A 10 giorni dalla finale di Sanremo 2024, e mentre si discute del post Amadeus (in pole position Antonella Clerici affiancata da altri volti Rai), Enzo Mazza, il Ceo di Fimi, la Federazione dell'industria musicale italiana, boccia il Festival, al di là delle performance in termini di ascolto e delle ricadute in classifica. I punti chiave analizzati sono tre: Ariston ingestibile e con pubblico boomer - vedi i fischi a Geolier - città disorganizzata e solo rimborsi spese per gli artisti: “dove finiscono i 5 milioni che la Rai versa al Comune di Sanremo?”, rincara chi rappresenta le maggiori case discografiche italiane (e non solo). Forse dove finiscono quelli destinati all'orchestra sinfonica: la Rai paga per avere musicisti a contratto e non precari (ne abbiamo parlato qui). “Il primo punto caldo è il Teatro Ariston, che è un ‘attrezzo’ vintage. Sicuramente importante per il Paese e per ciò che rappresenta, ma assolutamente inadeguato per fare un evento come Sanremo. Tenete conto che quest'anno c'erano 30 artisti. In più, nella serata delle cover del venerdì, c'erano gli ospiti dei 30 artisti e la situazione, anche a livello di sicurezza, era effettivamente molto preoccupante. Tutti sono stati nel Teatro Ariston, è una bomboniera degli anni ‘50, ha tutte una serie di sue caratteristiche che oggi, con tutto ciò che ruota intorno all'evento e le persone che ruotano intorno al Festival, è un luogo difficile da gestire”, dice Mazza.
“In più – aggiunge -, si somma tutta la disorganizzazione della città: alberghi, traffico, impossibilità di portare gli artisti alle prove. Tutto questo è esploso in un'annata che ha visto una grandissima partecipazione anche fuori dall'Ariston, intorno al palco dove fanno gli eventi, davanti agli stand delle radio, ma potete immaginare cosa accade a chi lì deve lavorare”. Per quanto riguarda i rimborsi spese agli artisti, dice il discografico, “si tratta di contributi spese alle case discografiche, quindi non sono dei cachet.

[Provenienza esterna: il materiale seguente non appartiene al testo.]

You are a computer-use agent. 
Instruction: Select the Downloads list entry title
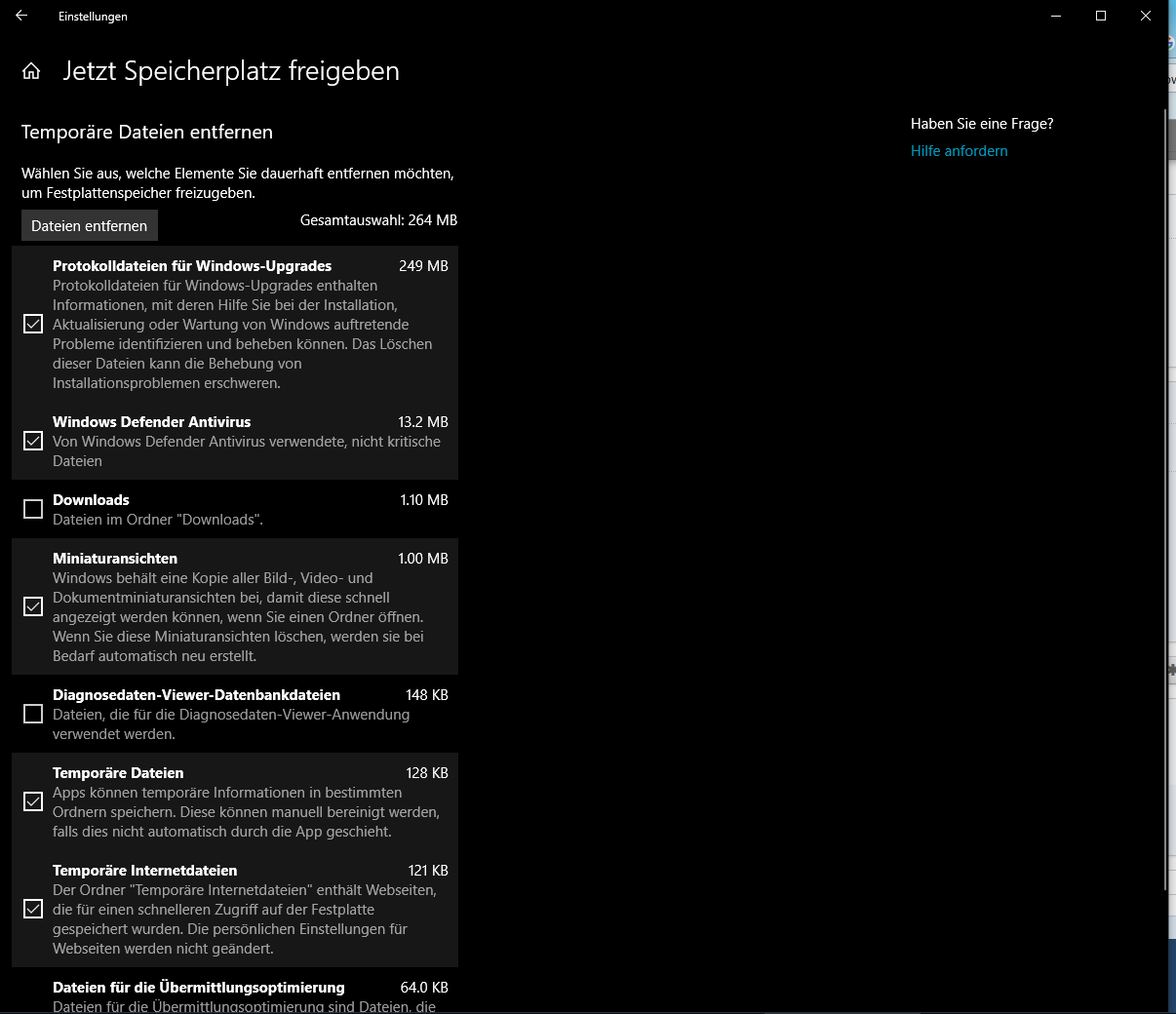click(x=91, y=500)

Gli artisti non hanno un cachet, si esibiscono a fronte di un rimborso che è attorno ai 55 mila euro, più qualche rimborso ulteriore come ad esempio per la serata del venerdì, che è assolutamente irrisorio rispetto agli impegni che vengono assunti dalle case discografiche, perché la serata del venerdì è un evento di spettacolo ma non è un evento discografico, non è che da questi duetti nascano delle opere discografiche oppure c’è un’utilità dal punto di vista del mercato”.
Mazza stima che i costi a carico siano il doppio del rimborso ricevuto. “C’è un impegno che è aumentato negli anni perché sono aumentate anche le persone che ruotano intorno”. Da tempo il Ceo di Fimi chiede l’adeguamento delle strutture della città per un Festival diventato sempre più grande. “Non chiediamo di cambiare la città, ma di fare interventi che sono necessari da 30 anni. Da quanto vado al festival si parlava di una nuova struttura per fare il Festival e questo non avviene mai. La città di Sanremo prende 5 milioni all’anno dalla Rai per una convenzione, non si sa dove vanno a finire perché ristrutturazioni della città non ci sono, il nuovo palazzetto per gli eventi non c’è, quindi ci chiediamo a che cosa serva questo flusso di denaro se non viene utilizzato per rinnovare la città, per renderla più appetibile. Ci sono state 15 mila richieste di biglietti a fronte di circa 1000 posti a disposizione. Ci sarebbe anche un pubblico di giovani che seguirebbe l’evento”. Cambiare location significherebbe quindi svecchiare anche la platea: “i fischi a Geolier provenivano da una sala prevalentemente fatta da adulti perché quello è il pubblico di Sanremo, e probabilmente i fischi non sarebbero arrivati se sotto al palco ci fosse stato un pubblico più giovane - rincara Mazza - Immaginate Eurovision o X Factor, che possono recuperare il pubblico e soprattutto sono eventi innovativi. Qui si sono rinnovati tutti, si è rinnovata la discografia, si è rinnovata la radio, si è rinnovata la Rai. L’unico che non si rinnova è Sanremo”. Perché Sanremo è Sanremo?